A few of the U.S. Forest service fire lookout towers are still in use.
Today the safety profession uses the term Fire Watch to describe a designated person or team of people actively on the lookout for a fire, often on a construction job site. Many different industries utilize a Fire Watch in their day to day work activities and assessing fire hazards in a Job Safety Analysis (JSA) or Job Hazard Analysis (JHA) is quite common. In certain industries, Fire Watch is a regulatory requirement with specific defined rules that have been defined in the regulations.
Assessing Fire Watch hazards during the preparation of a Job Hazards Analysis, and implementing a Fire Watch when appropriate, is routine in the construction industry, in the U.S. forest Service (USFS), the National Park Service (NPS) and in some cases the forestry industry still uses Fire Watch and lookout towers during periods of extreme fire weather when the risk of fires is high, and in the fire alarm and building sprinkler industry. This last category of building sprinkler systems, is one of the industries where Fire Watch may be mandatory and enforced by regulations.
Understanding Fire Watch is especially important to people who work on, test, and maintain fire sprinkler systems. NFPA 101 Life Safety Code requires that a Fire Watch be instituted anytime a Sprinkler System, Fire Alarm or other Suppression System is hindered or out of service.
During sprinkler system maintenance it is required by law to have the Fire Watch personnel walking around the building and checking each floor for presence of a fire. A best practice is to have each Fire Watch person maintain a log that includes the location inspected along with the time of the visit.
In the construction industry it is a best practice to post a Fire Watch anytime a task involves hot work. Hot work can include welding, grinding, cutting, or other temporary operations where heat is used or equipment / operation may generate sparks. In these cases, Fire Watch personnel is stationed near the work area so they have a clear field of view of the worker and surrounding area. The Fire Watch should have a fire extinguisher of the appropriate size and class for the specific job task and physical location. The Fire Watch should be trained in the operation and use of the specific type of fire extinguisher being utilized as part of the Fire Watch.
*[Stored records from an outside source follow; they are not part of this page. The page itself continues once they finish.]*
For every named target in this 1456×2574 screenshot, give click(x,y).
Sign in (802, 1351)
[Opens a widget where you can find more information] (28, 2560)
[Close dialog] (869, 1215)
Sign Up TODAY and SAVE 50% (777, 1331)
Preplanning and identification of the hazards and selection of the appropriate safety equipment during the Job Safety Analysis is critical to achieving a positive outcome during these types of operations. 29 CFR § 1915.504 contains details for Fire Watch during work, including training requirements, duties of the employees, equipment employees must be given, and personal protective equipment (PPE) that must be made available and worn.
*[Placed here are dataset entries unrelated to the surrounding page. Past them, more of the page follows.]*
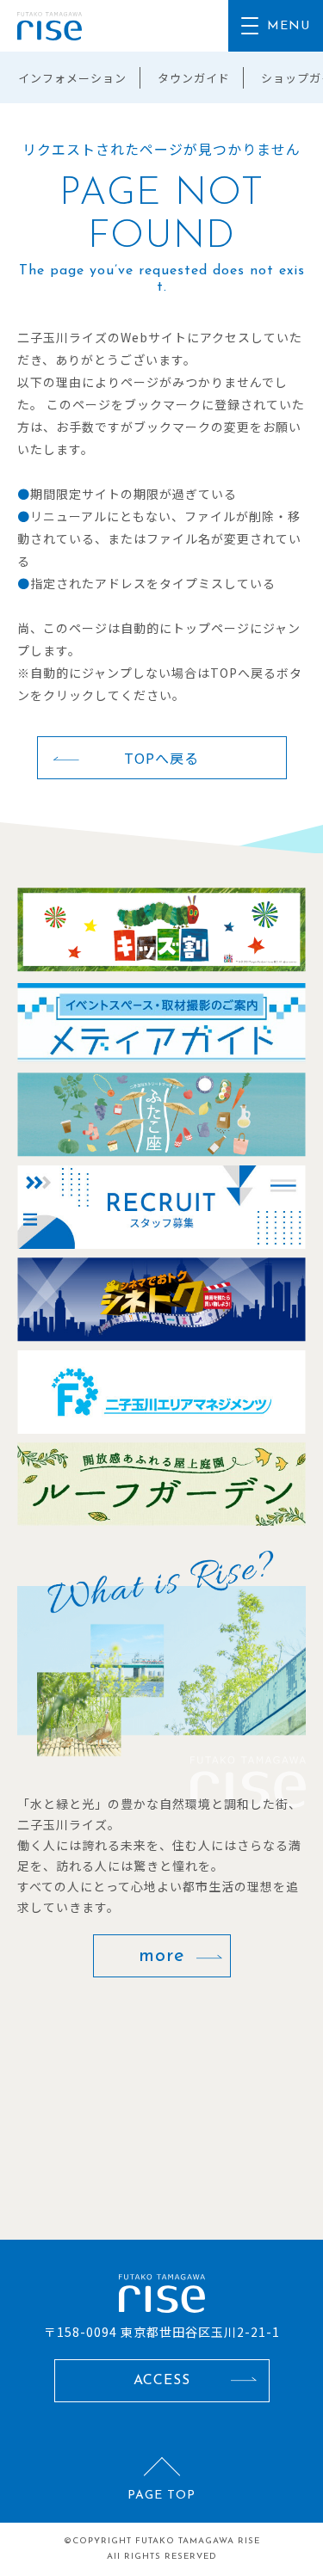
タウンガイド (194, 78)
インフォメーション (72, 78)
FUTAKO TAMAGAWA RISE (197, 2541)
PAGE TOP (161, 2495)
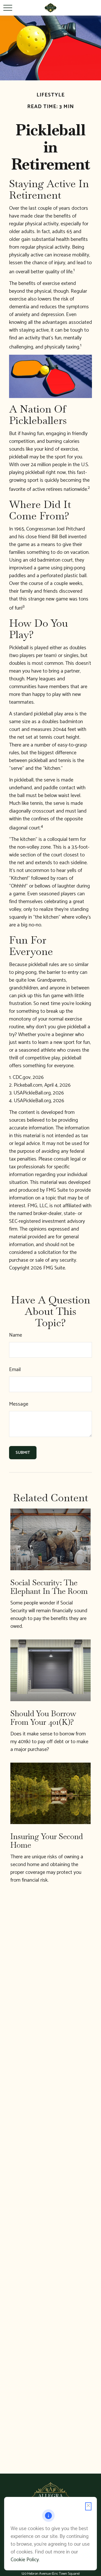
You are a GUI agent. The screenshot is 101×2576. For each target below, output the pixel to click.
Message (18, 1404)
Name (15, 1335)
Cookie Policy (25, 2560)
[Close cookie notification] (88, 2506)
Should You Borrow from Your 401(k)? (43, 1717)
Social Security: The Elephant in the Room (49, 1586)
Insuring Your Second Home (46, 1840)
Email (15, 1369)
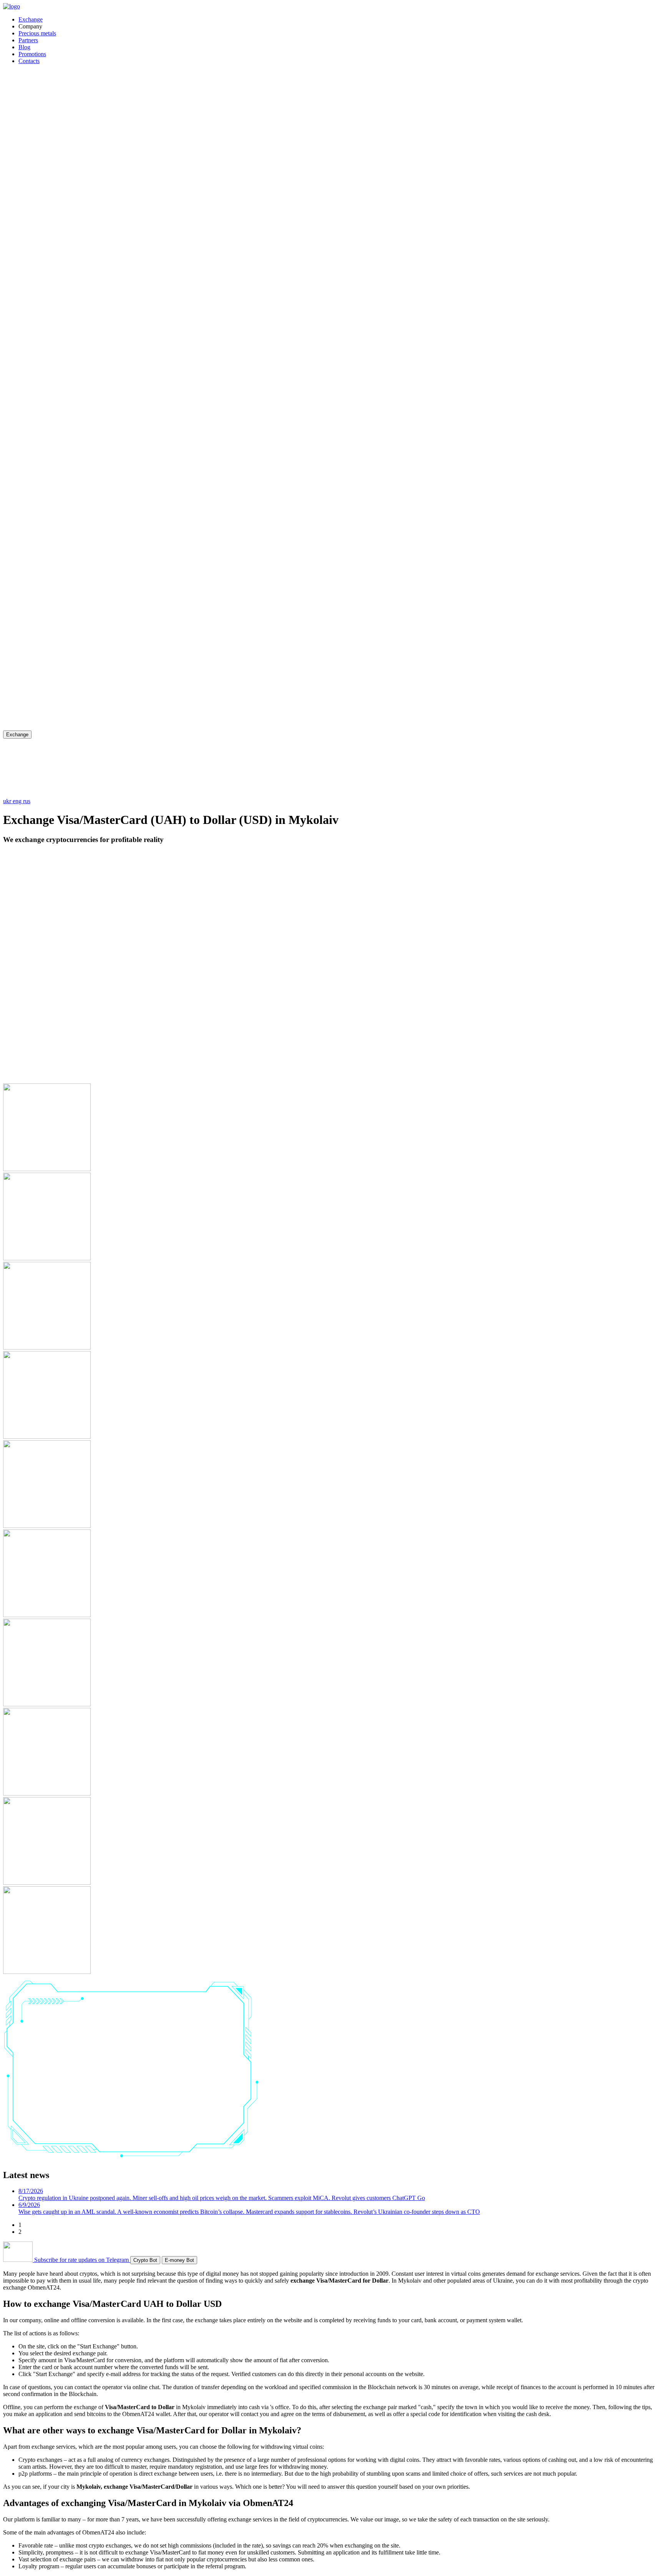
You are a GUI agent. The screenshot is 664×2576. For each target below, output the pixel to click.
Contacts (29, 61)
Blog (24, 47)
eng (18, 801)
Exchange (30, 19)
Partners (28, 40)
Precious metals (37, 33)
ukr (8, 801)
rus (26, 801)
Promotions (32, 54)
Sometimes hot work is defined as preforming work on equipment that is energized or pressurized. Whenever possible, this type of hot work should be avoided, but there are times when the equipment or line can not be de-energized or de-pressurized. A Fire Watch may be appropriate for this kind of hot work and should be risk assessed when preparing the Job Hazard Analysis.
When hot work is conducted on ships, there are additional training requirements and certifications for Fire Watch personal that are defined in 29 CFR § 1915.504 and by the Occupational Safety & Health Administration (OSHA and OSHA).
Fire Watch is an important safety tool that should be evaluated during the preparation of the Job Safety Analysis or Job Hazard Analysis as you assess the hazards of your job or tasks.